Regional Centre of Advanced Technologies and Materials, Department of Physical Chemistry, Faculty of Science, Palacky University in Olomouc, 17 listopadu 1192/12, 771 46 Olomouc, Czech Republic.
Institute of Organic Chemistry and Biochemistry AS CR, v.v.i., Flemingovo nám. 2., 166 10 Prague 6, Czech Republic.
Nanoscale. 2016 Jun 16;8(24):12134-42. doi: 10.1039/c6nr00353b.
Graphene derivatives are promising materials for the electrochemical sensing of diverse biomolecules and development of new biosensors owing to their improved electron transfer kinetics compared to pristine graphene. Here, we report complex electrochemical behavior and electrocatalytic performance of variously fluorinated graphene derivatives prepared by reaction of graphene with a nitrogen-fluorine mixture at 2 bars pressure. The fluorine content was simply controlled by varying the reaction time and temperature. The studies revealed that electron transfer kinetics and electrocatalytic activity of CFx strongly depend on the degree of fluorination. The versatility of fluorinated graphene as a biosensor platform was demonstrated by cyclic voltammetry for different biomolecules essential in physiological processes, i.e. NADH, ascorbic acid and dopamine. Importantly, the highest electrochemical performance, even higher than pristine graphene, was obtained for fluorinated graphene with the lowest fluorine content (CF0.084) due to its high conductivity and enhanced adsorption properties combining π-π stacking interaction with graphene regions with hydrogen-bonding interaction with fluorine atoms.

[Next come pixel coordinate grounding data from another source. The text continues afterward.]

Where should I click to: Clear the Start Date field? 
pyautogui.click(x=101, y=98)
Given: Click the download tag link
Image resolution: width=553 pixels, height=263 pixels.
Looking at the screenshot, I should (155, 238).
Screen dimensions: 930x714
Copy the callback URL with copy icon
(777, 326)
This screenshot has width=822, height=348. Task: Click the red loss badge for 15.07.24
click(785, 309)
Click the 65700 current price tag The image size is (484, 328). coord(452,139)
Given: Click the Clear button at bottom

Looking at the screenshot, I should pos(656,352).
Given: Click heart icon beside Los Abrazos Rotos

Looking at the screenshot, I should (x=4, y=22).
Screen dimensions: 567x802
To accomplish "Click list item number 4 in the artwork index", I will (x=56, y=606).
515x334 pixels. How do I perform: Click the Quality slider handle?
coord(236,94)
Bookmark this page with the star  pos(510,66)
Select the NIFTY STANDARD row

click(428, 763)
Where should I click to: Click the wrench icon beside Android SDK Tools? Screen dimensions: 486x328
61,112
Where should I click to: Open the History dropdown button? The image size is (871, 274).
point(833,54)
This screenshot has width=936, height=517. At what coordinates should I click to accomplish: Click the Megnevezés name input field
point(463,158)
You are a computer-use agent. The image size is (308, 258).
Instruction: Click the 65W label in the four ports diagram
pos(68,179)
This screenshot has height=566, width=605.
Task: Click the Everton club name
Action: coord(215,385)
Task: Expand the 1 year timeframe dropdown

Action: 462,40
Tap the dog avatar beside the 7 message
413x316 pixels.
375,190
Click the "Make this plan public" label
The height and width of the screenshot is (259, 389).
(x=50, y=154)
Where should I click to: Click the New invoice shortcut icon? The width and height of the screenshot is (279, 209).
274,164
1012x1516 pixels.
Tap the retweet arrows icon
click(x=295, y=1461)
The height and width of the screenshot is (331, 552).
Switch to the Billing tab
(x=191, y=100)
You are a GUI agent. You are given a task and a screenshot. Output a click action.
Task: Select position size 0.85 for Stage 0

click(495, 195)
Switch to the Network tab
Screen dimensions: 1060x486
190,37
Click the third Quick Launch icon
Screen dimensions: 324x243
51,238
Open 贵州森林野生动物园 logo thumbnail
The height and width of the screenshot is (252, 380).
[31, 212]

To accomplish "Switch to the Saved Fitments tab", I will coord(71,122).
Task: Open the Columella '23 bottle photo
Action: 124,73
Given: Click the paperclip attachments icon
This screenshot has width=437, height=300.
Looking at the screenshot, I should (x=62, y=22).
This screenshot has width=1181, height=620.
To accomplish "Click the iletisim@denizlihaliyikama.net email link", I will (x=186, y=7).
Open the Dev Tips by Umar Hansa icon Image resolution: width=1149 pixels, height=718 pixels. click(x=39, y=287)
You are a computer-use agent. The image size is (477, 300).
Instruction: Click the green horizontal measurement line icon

石墨烯衍生物是电化学传感多种生物分子和开发新型生物传感器的有前途的材料,因为与原始石墨烯相比,它们具有改善的电子转移动力学。在这里,我们报告了通过在 2 巴压力下用氮氟混合物与石墨烯反应制备的各种氟化石墨烯衍生物的复杂电化学行为和电催化性能。氟含量通过改变反应时间和温度来简单控制。研究表明,CFx 的电子转移动力学和电催化活性强烈依赖于氟化程度。氟化石墨烯作为生物传感器平台的多功能性通过循环伏安法对生理过程中必需的不同生物分子(即 NADH、抗坏血酸和多巴胺)进行了证明。重要的是,由于其高导电性和增强的吸附性能,与具有氢键相互作用的氟原子的石墨烯区域结合的π-π堆积相互作用,具有最低氟含量(CF0.084)的氟化石墨烯获得了最高的电化学性能,甚至高于原始石墨烯。